* Aim of the exercise
Copy the material below verbatim, from the line containing "Given: Open Ulla De Angelis profile picture" up to and including the line containing "tap(11, 77)".

-- BEGIN --

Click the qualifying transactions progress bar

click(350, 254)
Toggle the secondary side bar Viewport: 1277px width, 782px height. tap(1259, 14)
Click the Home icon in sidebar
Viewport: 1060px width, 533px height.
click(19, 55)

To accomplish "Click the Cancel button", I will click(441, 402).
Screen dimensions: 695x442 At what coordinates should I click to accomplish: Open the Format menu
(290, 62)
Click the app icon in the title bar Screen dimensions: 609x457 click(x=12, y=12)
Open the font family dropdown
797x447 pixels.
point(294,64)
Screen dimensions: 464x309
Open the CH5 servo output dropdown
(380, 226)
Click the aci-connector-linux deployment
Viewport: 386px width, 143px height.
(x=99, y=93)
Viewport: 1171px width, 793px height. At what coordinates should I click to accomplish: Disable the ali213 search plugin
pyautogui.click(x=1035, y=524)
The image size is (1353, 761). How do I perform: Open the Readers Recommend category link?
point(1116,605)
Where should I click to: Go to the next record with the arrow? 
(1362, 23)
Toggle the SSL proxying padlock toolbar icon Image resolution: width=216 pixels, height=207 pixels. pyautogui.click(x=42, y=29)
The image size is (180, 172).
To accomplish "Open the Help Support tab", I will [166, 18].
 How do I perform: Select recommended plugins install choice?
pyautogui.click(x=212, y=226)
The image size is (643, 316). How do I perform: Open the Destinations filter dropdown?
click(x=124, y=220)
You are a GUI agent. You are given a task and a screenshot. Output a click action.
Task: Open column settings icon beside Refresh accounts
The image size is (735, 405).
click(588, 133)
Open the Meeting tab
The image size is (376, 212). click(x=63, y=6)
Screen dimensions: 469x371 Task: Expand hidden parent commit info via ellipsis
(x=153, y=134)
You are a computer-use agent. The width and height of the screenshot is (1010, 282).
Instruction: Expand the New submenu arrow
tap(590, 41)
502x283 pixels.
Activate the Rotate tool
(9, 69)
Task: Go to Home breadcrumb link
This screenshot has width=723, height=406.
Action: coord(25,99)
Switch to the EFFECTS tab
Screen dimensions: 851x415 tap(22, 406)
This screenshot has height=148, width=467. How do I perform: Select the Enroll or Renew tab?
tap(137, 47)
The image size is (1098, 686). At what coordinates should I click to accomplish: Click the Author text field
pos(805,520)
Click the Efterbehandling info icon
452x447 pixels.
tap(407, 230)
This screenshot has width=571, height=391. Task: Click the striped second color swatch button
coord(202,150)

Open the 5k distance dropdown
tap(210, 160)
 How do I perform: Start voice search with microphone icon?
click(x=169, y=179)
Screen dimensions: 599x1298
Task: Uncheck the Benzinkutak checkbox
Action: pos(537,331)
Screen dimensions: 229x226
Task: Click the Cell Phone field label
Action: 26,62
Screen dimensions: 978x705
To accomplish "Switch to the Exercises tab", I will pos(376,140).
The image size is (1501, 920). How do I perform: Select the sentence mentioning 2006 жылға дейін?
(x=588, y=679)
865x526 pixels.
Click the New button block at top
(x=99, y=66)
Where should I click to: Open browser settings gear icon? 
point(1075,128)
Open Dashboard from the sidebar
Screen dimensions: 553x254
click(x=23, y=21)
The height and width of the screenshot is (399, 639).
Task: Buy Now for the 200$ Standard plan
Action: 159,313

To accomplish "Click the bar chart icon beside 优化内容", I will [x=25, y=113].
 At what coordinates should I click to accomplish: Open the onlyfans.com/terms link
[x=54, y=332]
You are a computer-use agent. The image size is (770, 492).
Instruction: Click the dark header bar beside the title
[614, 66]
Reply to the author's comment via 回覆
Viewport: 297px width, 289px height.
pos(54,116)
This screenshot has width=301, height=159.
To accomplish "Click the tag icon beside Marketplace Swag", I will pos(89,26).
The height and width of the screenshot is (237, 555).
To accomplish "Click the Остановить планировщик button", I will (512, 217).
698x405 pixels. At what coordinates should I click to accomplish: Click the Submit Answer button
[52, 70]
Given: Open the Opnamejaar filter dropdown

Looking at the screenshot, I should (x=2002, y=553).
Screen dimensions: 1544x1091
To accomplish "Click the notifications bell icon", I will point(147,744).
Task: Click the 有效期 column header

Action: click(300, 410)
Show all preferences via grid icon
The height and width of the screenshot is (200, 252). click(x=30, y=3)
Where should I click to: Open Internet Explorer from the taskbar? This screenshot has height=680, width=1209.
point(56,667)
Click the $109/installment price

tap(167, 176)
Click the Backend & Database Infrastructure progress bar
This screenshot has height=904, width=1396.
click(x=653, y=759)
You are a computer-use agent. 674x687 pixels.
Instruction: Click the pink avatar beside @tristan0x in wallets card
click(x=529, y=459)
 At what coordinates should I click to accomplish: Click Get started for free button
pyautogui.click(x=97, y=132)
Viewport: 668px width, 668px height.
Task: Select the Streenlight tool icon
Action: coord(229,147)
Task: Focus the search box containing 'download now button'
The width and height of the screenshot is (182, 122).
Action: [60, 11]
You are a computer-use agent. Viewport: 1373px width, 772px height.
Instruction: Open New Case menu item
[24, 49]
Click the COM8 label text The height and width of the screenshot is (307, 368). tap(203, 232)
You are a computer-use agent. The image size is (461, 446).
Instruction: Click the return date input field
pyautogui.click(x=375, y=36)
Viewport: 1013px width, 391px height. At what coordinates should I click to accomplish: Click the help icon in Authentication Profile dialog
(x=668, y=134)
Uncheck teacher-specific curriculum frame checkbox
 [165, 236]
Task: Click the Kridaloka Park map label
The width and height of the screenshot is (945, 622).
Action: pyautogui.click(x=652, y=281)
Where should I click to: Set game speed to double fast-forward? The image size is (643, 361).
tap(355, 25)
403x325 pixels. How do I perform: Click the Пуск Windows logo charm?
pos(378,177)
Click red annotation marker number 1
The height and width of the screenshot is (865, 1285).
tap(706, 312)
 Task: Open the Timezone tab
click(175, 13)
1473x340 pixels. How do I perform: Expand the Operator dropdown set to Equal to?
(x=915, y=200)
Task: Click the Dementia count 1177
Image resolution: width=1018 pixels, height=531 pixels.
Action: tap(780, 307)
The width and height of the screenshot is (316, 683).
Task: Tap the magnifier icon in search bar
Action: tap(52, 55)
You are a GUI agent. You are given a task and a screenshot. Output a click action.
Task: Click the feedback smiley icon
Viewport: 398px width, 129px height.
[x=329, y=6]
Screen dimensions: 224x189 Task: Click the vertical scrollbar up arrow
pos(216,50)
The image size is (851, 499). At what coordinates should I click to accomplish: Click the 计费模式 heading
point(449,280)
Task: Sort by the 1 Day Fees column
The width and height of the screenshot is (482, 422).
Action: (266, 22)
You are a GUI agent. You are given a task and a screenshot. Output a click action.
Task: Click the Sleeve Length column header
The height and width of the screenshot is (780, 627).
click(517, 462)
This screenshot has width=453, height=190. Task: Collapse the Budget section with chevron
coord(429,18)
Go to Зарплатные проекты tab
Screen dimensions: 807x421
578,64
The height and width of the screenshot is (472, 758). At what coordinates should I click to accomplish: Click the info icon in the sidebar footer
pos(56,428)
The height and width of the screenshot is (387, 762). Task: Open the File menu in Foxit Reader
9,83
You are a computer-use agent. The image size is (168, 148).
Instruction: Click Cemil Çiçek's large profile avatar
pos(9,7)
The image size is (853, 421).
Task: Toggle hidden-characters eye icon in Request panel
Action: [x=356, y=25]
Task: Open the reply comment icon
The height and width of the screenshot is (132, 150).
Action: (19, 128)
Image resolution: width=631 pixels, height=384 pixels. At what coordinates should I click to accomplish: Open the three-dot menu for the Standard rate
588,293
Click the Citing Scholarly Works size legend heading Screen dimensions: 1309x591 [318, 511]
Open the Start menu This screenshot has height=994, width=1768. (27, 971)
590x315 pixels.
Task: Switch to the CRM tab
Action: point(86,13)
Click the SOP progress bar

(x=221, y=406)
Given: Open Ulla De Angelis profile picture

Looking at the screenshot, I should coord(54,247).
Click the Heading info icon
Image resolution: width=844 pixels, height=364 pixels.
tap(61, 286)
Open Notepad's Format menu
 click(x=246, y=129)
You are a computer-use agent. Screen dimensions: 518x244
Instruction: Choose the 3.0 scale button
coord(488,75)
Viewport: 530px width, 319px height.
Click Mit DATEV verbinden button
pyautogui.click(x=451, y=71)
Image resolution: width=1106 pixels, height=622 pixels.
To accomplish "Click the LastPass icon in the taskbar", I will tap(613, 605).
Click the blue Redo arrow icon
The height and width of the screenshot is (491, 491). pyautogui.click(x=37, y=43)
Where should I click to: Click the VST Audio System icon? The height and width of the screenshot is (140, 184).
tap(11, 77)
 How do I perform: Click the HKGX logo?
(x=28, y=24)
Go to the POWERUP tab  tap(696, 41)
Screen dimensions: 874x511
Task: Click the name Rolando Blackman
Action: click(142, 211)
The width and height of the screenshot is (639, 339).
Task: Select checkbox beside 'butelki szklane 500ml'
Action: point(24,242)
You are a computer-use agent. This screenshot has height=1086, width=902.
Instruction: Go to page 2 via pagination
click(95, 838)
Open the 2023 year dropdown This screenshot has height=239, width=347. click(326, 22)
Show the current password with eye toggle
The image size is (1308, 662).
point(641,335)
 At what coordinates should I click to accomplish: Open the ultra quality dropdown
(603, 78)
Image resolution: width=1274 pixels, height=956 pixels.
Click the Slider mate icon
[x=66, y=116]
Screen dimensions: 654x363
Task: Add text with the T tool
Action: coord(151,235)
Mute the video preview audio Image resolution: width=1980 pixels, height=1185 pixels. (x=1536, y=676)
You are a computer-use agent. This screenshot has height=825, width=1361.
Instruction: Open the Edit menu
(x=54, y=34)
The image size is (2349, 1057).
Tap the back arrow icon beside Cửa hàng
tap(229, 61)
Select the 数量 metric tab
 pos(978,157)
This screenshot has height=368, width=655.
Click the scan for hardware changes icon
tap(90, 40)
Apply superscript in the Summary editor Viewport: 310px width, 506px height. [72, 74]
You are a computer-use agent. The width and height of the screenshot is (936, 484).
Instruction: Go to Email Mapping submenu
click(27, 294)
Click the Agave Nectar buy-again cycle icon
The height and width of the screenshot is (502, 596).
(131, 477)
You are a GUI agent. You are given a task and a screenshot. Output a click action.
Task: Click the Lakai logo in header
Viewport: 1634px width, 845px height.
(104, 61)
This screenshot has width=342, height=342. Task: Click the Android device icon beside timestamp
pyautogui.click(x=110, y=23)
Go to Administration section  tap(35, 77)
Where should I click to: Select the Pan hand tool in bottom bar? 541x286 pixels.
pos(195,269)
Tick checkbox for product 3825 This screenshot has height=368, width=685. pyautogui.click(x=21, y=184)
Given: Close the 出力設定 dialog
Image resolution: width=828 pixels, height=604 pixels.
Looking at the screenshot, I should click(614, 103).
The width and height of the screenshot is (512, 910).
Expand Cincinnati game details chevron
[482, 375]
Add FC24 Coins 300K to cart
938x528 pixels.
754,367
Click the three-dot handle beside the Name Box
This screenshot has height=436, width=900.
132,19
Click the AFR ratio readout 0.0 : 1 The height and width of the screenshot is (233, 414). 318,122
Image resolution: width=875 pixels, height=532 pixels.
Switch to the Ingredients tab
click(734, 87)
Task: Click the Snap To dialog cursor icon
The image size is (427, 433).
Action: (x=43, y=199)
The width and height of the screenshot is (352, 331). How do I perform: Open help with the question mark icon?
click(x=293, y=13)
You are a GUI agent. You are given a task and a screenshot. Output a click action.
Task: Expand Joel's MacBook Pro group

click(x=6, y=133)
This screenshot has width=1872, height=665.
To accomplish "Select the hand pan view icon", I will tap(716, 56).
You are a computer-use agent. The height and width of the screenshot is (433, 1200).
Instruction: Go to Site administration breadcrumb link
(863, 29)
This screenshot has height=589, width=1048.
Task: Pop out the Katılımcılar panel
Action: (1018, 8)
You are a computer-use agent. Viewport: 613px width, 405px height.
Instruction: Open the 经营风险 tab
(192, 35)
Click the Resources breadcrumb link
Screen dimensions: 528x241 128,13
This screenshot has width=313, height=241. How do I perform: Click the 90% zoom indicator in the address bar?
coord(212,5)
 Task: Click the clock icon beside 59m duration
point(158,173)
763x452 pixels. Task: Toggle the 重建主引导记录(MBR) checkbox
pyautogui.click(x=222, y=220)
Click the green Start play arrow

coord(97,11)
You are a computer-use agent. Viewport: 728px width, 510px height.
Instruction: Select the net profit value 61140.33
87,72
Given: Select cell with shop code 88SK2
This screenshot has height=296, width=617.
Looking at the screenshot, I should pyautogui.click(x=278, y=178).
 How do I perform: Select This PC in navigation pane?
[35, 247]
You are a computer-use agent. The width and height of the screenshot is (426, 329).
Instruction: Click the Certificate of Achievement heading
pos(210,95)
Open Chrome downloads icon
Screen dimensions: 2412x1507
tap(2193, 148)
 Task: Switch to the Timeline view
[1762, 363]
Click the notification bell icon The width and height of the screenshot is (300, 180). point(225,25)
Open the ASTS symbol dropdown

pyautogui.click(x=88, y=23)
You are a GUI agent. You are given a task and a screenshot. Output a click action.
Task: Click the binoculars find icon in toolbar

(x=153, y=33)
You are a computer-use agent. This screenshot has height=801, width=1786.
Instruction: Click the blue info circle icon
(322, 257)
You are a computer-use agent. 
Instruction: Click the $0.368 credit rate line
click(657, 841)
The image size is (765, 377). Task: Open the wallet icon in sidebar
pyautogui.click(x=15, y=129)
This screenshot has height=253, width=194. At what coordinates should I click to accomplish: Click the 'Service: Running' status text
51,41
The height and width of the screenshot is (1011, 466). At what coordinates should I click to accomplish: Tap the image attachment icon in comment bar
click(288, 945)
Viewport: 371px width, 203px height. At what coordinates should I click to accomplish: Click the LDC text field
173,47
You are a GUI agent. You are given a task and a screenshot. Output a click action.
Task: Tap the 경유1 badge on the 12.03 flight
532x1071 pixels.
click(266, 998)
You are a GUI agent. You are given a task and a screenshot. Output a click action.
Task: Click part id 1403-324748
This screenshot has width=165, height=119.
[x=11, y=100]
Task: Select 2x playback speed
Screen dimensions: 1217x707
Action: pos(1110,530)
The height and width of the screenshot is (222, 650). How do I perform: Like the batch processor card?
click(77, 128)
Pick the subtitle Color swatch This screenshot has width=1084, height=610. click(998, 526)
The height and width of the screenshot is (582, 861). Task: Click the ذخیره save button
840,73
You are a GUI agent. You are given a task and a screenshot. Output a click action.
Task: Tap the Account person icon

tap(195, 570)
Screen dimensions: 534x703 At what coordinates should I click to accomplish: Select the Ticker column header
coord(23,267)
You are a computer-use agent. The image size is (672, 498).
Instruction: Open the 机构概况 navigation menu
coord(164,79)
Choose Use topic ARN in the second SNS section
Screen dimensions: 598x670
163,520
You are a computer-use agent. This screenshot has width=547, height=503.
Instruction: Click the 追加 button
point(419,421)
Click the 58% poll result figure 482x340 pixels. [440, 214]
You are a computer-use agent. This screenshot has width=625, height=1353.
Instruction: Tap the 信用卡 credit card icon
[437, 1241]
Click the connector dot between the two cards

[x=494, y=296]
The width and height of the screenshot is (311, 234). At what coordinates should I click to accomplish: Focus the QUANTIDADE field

-- END --

* Response
Given: Open Ulla De Angelis profile picture

Looking at the screenshot, I should coord(54,247).
Click the Heading info icon
Image resolution: width=844 pixels, height=364 pixels.
tap(61, 286)
Open Notepad's Format menu
 click(x=246, y=129)
You are a computer-use agent. Screen dimensions: 518x244
Instruction: Choose the 3.0 scale button
coord(488,75)
Viewport: 530px width, 319px height.
Click Mit DATEV verbinden button
pyautogui.click(x=451, y=71)
Image resolution: width=1106 pixels, height=622 pixels.
To accomplish "Click the LastPass icon in the taskbar", I will tap(613, 605).
Click the blue Redo arrow icon
The height and width of the screenshot is (491, 491). pyautogui.click(x=37, y=43)
Where should I click to: Click the VST Audio System icon? The height and width of the screenshot is (140, 184).
tap(11, 77)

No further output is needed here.